## Brief
Print the lines of the entries below from the one with "Image resolution: width=658" through the final line, exactly as they appear. The pictures are not part of the copy.

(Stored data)
[Start of Attachment]
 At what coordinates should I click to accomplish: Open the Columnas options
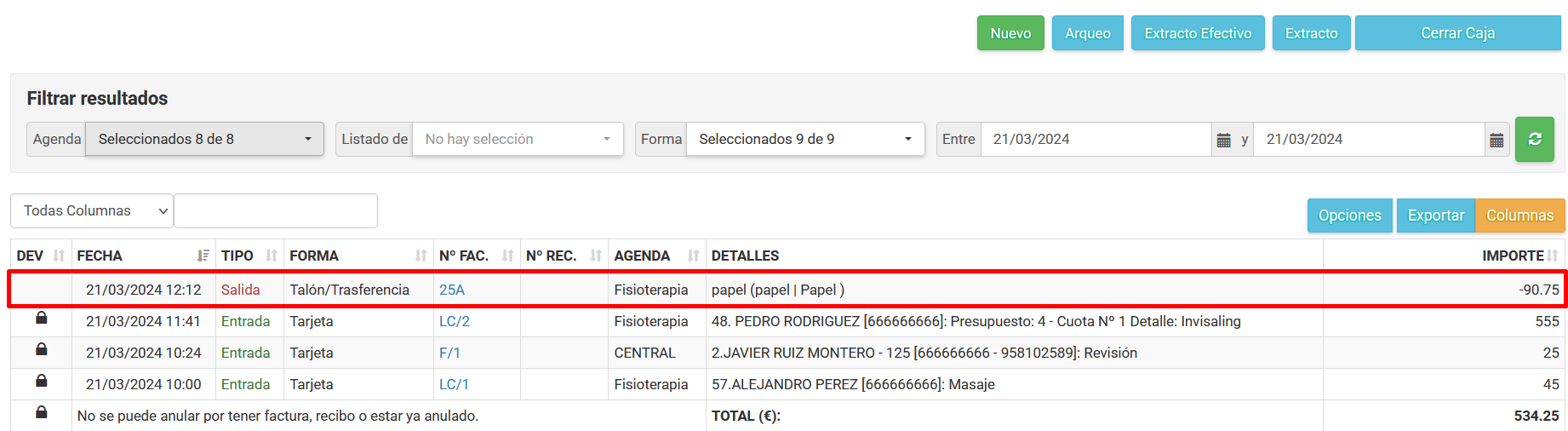(x=1519, y=216)
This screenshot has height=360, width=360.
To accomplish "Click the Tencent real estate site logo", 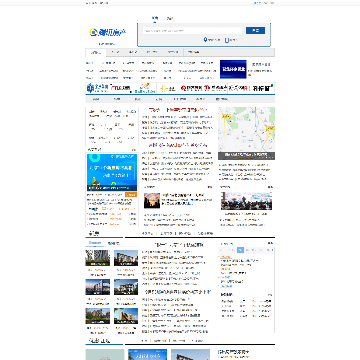I will [x=108, y=32].
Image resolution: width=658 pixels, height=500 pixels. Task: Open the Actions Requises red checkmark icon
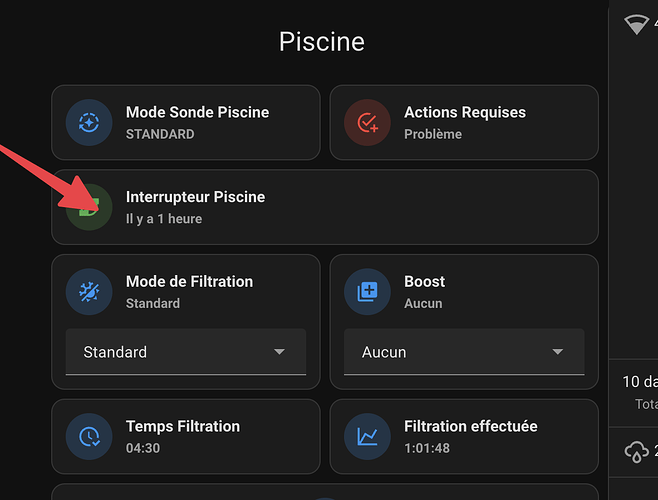coord(367,123)
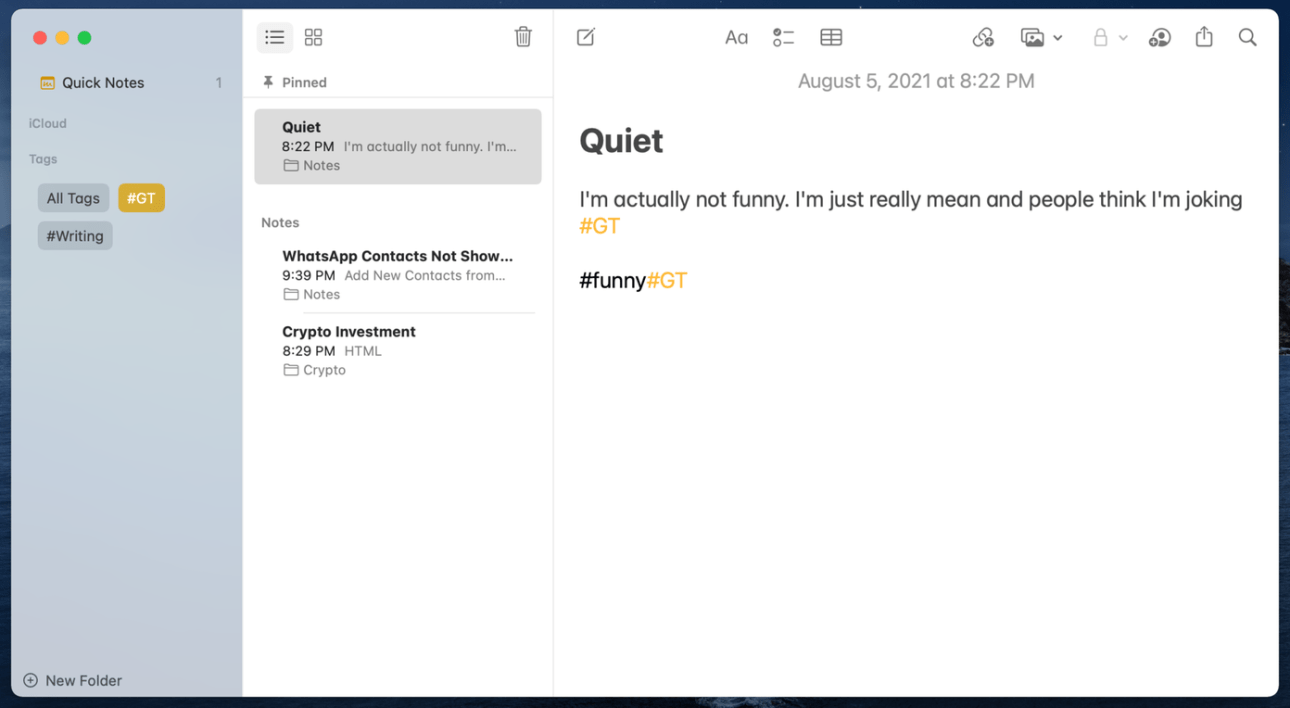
[End of Attachment]
## Solved exercise
Image resolution: width=658 pixels, height=500 pixels. Task: Open the Actions Requises red checkmark icon
coord(367,123)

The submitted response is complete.